AIA which is incorporated in Hong Kong is 100% owned by the AIA group which comprises the largest independent publicly listed Pan Asian Life Insurance group in the world.
The group has operations in 16 markets in the Asia-Pacific region with wholly owned branches and subsidiaries in Hong Kong, Thailand, Singapore, Malaysia, China, Korea, the Philippines, Australia, Indonesia, Taiwan, Vietnam, New Zealand, Macau, Brunei, a 26% joint-venture in India and 92.3% effective ownership in a subsidiary in Sri Lanka - AIA Insurance.
Analysts interpreted the circular as one that would encourage shareholders to accept the offer and exist as it clearly outlined that there will be lower dividends and capital calls on shareholders down the road. Also, the company intends eventually delisting from the CSE.
AIA has said that its future business plans in Sri Lanka may need additional capital from time to time that will not be supported solely by the expected profits and other assets held by AIA Insurance.
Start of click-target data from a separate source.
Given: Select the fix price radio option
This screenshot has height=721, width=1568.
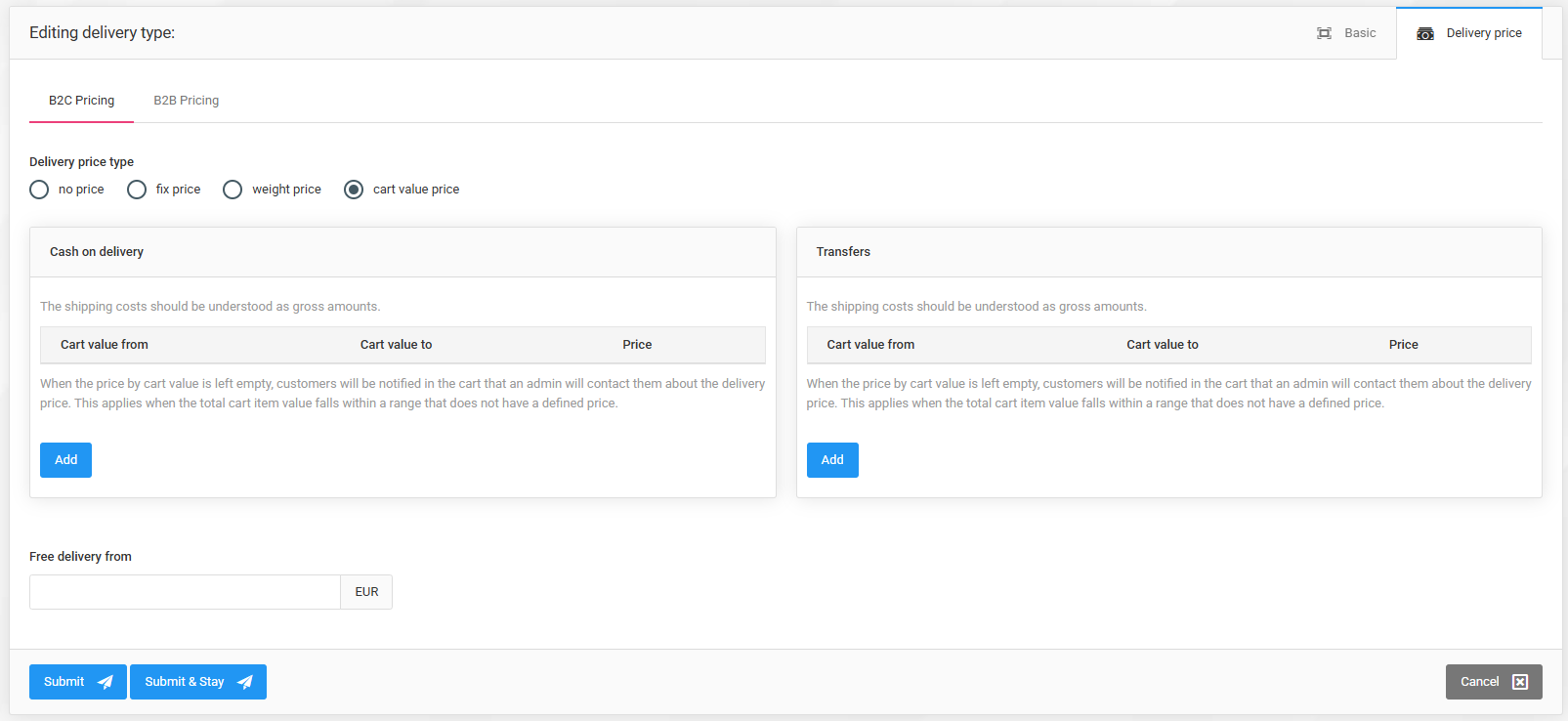Looking at the screenshot, I should pyautogui.click(x=137, y=190).
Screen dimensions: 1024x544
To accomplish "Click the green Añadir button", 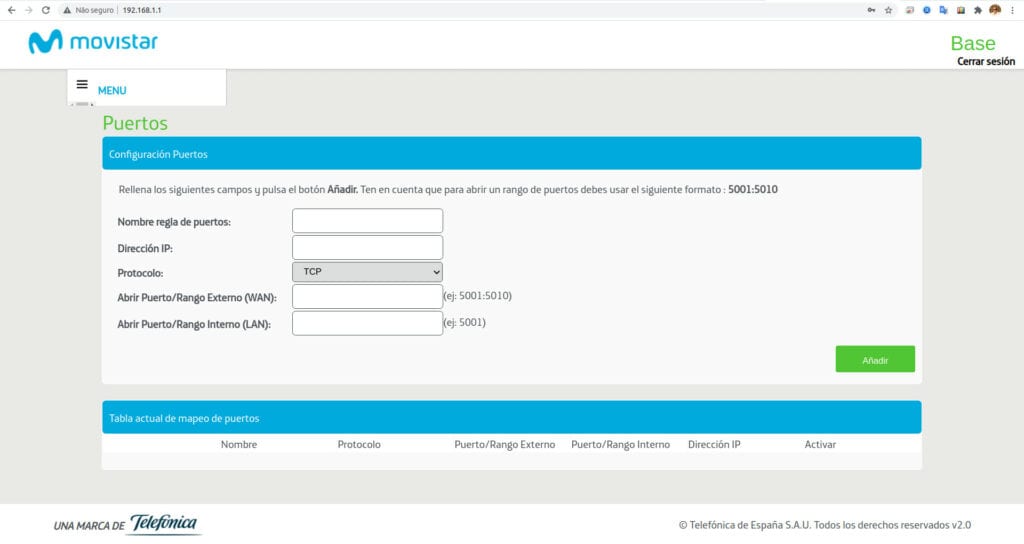I will (x=875, y=359).

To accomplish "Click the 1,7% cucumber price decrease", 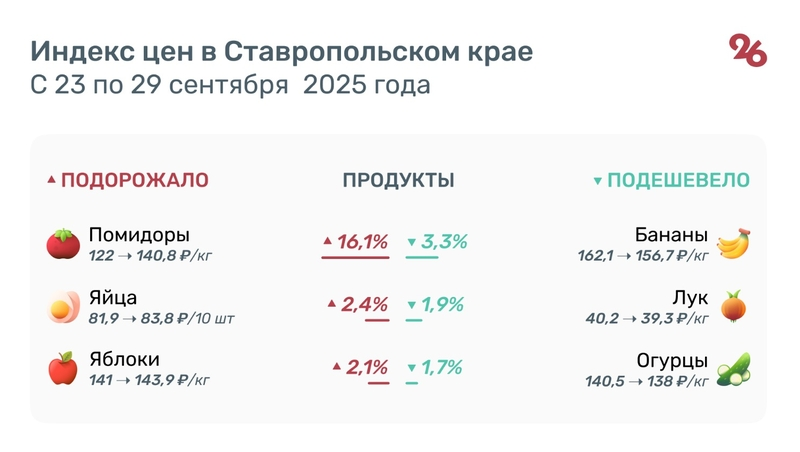I will [441, 367].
They may make additional capital contributions to fund the business plans and as a consequence, shareholders not taking up pro-rata rights entitlements in the future "may find their equity shareholdings diluted in a progressive and continuing basis."
"Given AIA’s focus on enhancing growth and returns from AIA Insurance, AIA expects to reduce the levels of dividend payments to shareholders of AIA Insurance going forward in order to utilize available excess cash flow to reinvest in the business to support the growth plans for AIA Insurance.
``As a consequence, those shareholders that have historically relied on AIA Insurance as a regular dividend paying security may find that the levels of expected dividends to be significantly lower in the foreseeable future,", minority shareholders have been told.
"It is AIA’s ultimate objective, subject to legal and regulatory requirements currently in force or as applicable in the future and having obtained all necessary regulatory approvals and clearances to proceed to a delisting of AIA Insurance from the Colombo Stock Exchange.
``This is consistent with the target operating model followed by AIA Group Limited, the parent company of AIA which would normally involve holding its insurance operating units as wholly owned private companies wherever possible and permissible, while only the ultimate parent company (in this case AIA Group Limited) would be a publicly listed company," the circular said.
The Rs.349 price is the highest at which AIA directly purchased shares of AIA Insurance within the three-month period preceding the date of the offer. This would mean that the minority will get a better price than the NDB and its associates who sold out at that level should 90% acceptances lead to the Rs.400 price.